### 文章 ###
九度 題目1446:Head of a Gang
原題OJ鏈接:http://ac.jobdu.com/problem.php?pid=1446
題目描述:
One way that the police finds the head of a gang is to check people’s phone calls. If there is a phone call between A and B, we say that A and B is related. The weight of a relation is defined to be the total time length of all the phone calls made between the two persons. A “Gang” is a cluster of more than 2 persons who are related to each other with total relation weight being greater than a given threthold K. In each gang, the one with maximum total weight is the head. Now given a list of phone calls, you are supposed to find the gangs and the heads.
### 数据摘录 ###
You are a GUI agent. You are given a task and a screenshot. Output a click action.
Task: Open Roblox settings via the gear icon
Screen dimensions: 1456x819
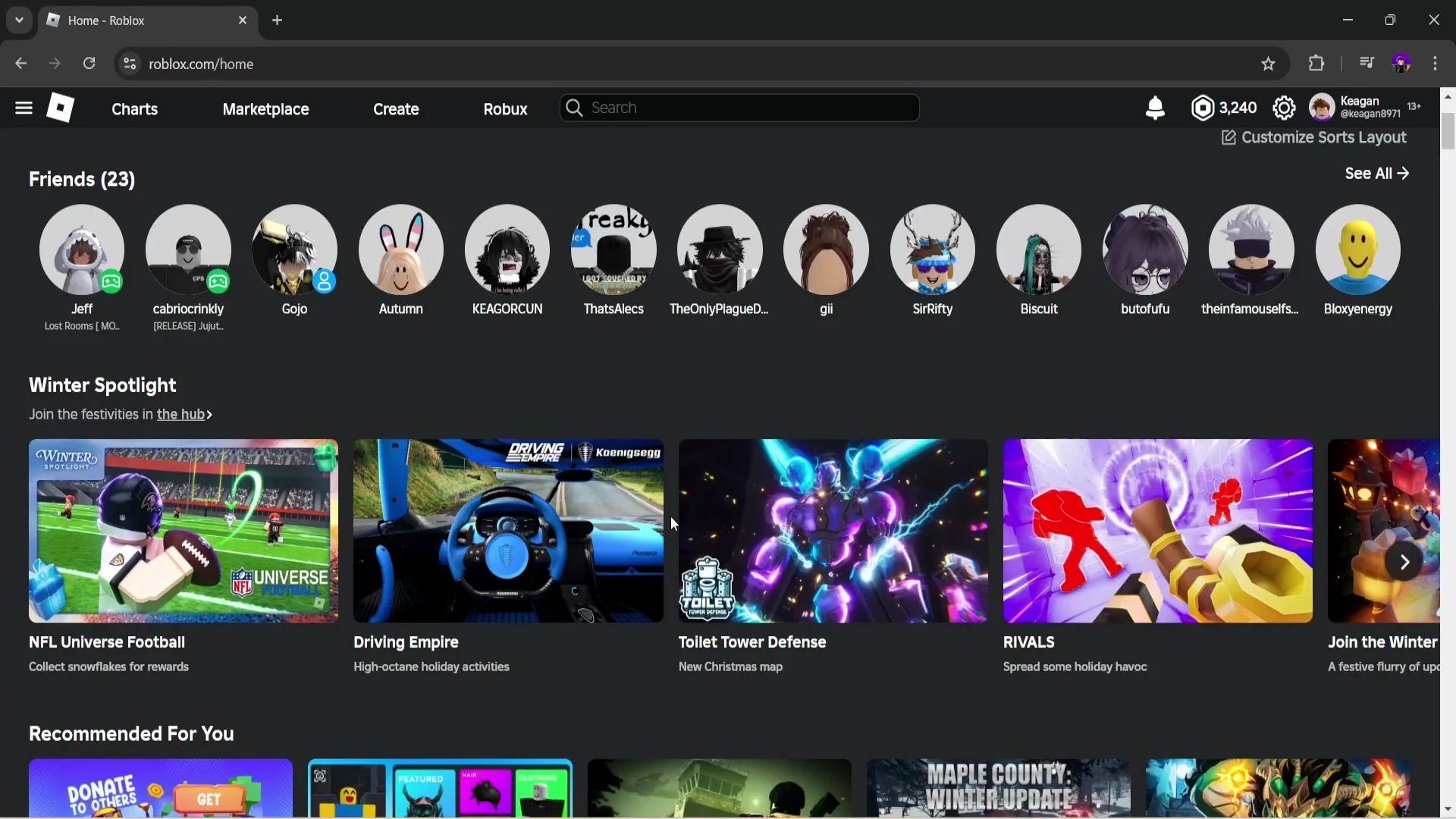click(x=1285, y=108)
###
**待办事项:**
[a] 请把文章中以包含“九度 題目1446:Head of”的词语开头、以“and the heads.”结尾的那一段原样重新给出。
[b] 用两句话概括这篇文章。
[c] 按照文章的说法，A与B为什么会被视为有关联？用一到两句话说明。

**参考答案:**
[a]
九度 題目1446:Head of a Gang
原題OJ鏈接:http://ac.jobdu.com/problem.php?pid=1446
題目描述:
One way that the police finds the head of a gang is to check people’s phone calls. If there is a phone call between A and B, we say that A and B is related. The weight of a relation is defined to be the total time length of all the phone calls made between the two persons. A “Gang” is a cluster of more than 2 persons who are related to each other with total relation weight being greater than a given threthold K. In each gang, the one with maximum total weight is the head. Now given a list of phone calls, you are supposed to find the gangs and the heads.

[b] 文章描述了一道题目：警方通过查看通话记录寻找团伙头目，两人之间只要有通话即视为有关联，关联的权重为两人之间所有通话的总时长。由超过2人、彼此关联且关联总权重大于给定阈值K的群体称为“团伙”，其中总权重最大者为头目，题目要求根据通话列表找出各个团伙及其头目。

[c] 因为A与B之间有过通话。文章规定，只要两人之间存在通话，就称这两人有关联。